Se cumplió su ciclo vital y lo que hizo, sintió y
vivió en vida no quedó en la palabra impresa sino en la memoria frágil de sus
descendientes, de sus allegados, de sus amistades y discípulos que quisieron de esta manera rescatar lo virtualmente perdido, no para recreación
egocéntrica de quien tuvo la iniciativa por imperativo de la sangre, sino para
que sirva de modelo o paradigma de lo que significa la abnegación magisterial.

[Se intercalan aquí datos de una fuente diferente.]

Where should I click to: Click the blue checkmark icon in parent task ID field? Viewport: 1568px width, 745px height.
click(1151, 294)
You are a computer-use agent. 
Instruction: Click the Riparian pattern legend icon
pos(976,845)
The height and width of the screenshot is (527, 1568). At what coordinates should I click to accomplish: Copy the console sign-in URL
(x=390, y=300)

La abnegación magisterial es el
resultado de andar por un camino arduo que compromete al ser humano a servir
con diligencia, bondad y espíritu holgado, a los hijos que llegan de cualquier
parte en busca de ayuda para crecer en el mundo convencional. Crecer en mente y alma acerando la
voluntad, cultivando la inteligencia en el campo del conocimiento y despegando
hacia otros horizontes posibles.
No todo el mundo sabe andar por ese
camino porque no todo el mundo está dotado de entereza y sabiduría innata.

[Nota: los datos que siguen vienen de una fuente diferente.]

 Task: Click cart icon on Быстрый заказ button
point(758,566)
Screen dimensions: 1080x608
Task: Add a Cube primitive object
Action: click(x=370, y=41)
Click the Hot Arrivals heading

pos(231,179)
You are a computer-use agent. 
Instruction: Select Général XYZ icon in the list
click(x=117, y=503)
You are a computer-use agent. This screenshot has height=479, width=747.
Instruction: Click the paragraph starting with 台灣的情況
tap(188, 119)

Ligia Mederico estaba dentro de la excepción del conglomerado humano donde
vivía. Estaba predestinada toda vez que
no la aturdía las distancias, la escasez y rusticidad del medio. Y si alguna vez flaqueó en el curso del
camino, pudo asimilar las flaquezas y reanudar la esperanza aprovechando
coyunturas eventuales que sólo la intuición sabe determinar venciendo el temor
del riesgo.
Lo tradicional es que el hombre
representa la fuerza y la seguridad y a esa concepción tan común en aquellos
tiempos se apegó su fragilidad de mujer
no logrando sino cargas que aún tan pesadas no resquebrajaron su voluntad
inspirada en la resistencia a toda
prueba.
A lo mejor los requerimientos políticos
la socorrieron, le sirvieron sin saberlo quizá, y pudo conquistar espacios para
que las familias pudieran sentir a sus hijos crecer con seguridad bajo su
magisterio.
La mujer pudo superarse porque a medida
que se esforzaba por enseñar, aprendía de su propia experiencia escolar y de la
experiencia de sus maestros verticales y también de los colaterales en un
constante intercambio dialéctico que la llevó después de su jubilación a fundar
con la ayuda de sus hijas todas docentes a fundar el Colegio que hoy está entre
los primeros por su calidad, aporte social, disciplina y proyección del
gentilicios bolivarense.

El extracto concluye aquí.